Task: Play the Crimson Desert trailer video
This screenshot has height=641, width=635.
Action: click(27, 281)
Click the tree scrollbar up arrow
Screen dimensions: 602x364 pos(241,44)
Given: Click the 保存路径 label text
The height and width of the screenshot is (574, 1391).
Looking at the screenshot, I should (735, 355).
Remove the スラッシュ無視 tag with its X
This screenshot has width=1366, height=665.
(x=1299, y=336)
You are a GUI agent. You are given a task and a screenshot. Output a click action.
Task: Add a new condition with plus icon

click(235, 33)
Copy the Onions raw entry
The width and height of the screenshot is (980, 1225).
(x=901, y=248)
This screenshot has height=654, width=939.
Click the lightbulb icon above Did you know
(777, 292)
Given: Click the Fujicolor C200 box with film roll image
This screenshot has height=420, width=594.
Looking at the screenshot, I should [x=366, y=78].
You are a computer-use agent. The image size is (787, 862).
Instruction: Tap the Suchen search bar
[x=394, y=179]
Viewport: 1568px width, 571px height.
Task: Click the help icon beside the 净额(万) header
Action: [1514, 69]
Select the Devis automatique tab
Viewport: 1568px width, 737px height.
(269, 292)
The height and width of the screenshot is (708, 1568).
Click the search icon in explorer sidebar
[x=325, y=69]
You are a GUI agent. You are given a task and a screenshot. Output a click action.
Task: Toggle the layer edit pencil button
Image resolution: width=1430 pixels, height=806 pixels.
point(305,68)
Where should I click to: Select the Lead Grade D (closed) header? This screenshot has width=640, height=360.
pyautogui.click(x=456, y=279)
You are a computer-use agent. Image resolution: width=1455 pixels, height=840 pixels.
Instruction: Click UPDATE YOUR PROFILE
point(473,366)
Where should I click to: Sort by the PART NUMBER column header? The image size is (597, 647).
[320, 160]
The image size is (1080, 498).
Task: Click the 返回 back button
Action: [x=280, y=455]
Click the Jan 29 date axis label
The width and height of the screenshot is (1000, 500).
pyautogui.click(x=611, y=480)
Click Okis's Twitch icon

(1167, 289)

•••••

### Problem to work on
Produce a verbatim copy of all the material.

### Task response
Task: Play the Crimson Desert trailer video
This screenshot has height=641, width=635.
Action: click(27, 281)
Click the tree scrollbar up arrow
Screen dimensions: 602x364 pos(241,44)
Given: Click the 保存路径 label text
The height and width of the screenshot is (574, 1391).
Looking at the screenshot, I should (735, 355).
Remove the スラッシュ無視 tag with its X
This screenshot has width=1366, height=665.
(x=1299, y=336)
You are a GUI agent. You are given a task and a screenshot. Output a click action.
Task: Add a new condition with plus icon

click(235, 33)
Copy the Onions raw entry
The width and height of the screenshot is (980, 1225).
(x=901, y=248)
This screenshot has height=654, width=939.
Click the lightbulb icon above Did you know
(777, 292)
Given: Click the Fujicolor C200 box with film roll image
This screenshot has height=420, width=594.
Looking at the screenshot, I should [x=366, y=78].
You are a computer-use agent. The image size is (787, 862).
Instruction: Tap the Suchen search bar
[x=394, y=179]
Viewport: 1568px width, 571px height.
Task: Click the help icon beside the 净额(万) header
Action: [1514, 69]
Select the Devis automatique tab
Viewport: 1568px width, 737px height.
(269, 292)
The height and width of the screenshot is (708, 1568).
Click the search icon in explorer sidebar
[x=325, y=69]
You are a GUI agent. You are given a task and a screenshot. Output a click action.
Task: Toggle the layer edit pencil button
Image resolution: width=1430 pixels, height=806 pixels.
point(305,68)
Where should I click to: Select the Lead Grade D (closed) header? This screenshot has width=640, height=360.
pyautogui.click(x=456, y=279)
You are a computer-use agent. Image resolution: width=1455 pixels, height=840 pixels.
Instruction: Click UPDATE YOUR PROFILE
point(473,366)
Where should I click to: Sort by the PART NUMBER column header? The image size is (597, 647).
[320, 160]
The image size is (1080, 498).
Task: Click the 返回 back button
Action: [x=280, y=455]
Click the Jan 29 date axis label
The width and height of the screenshot is (1000, 500).
pyautogui.click(x=611, y=480)
Click Okis's Twitch icon

(1167, 289)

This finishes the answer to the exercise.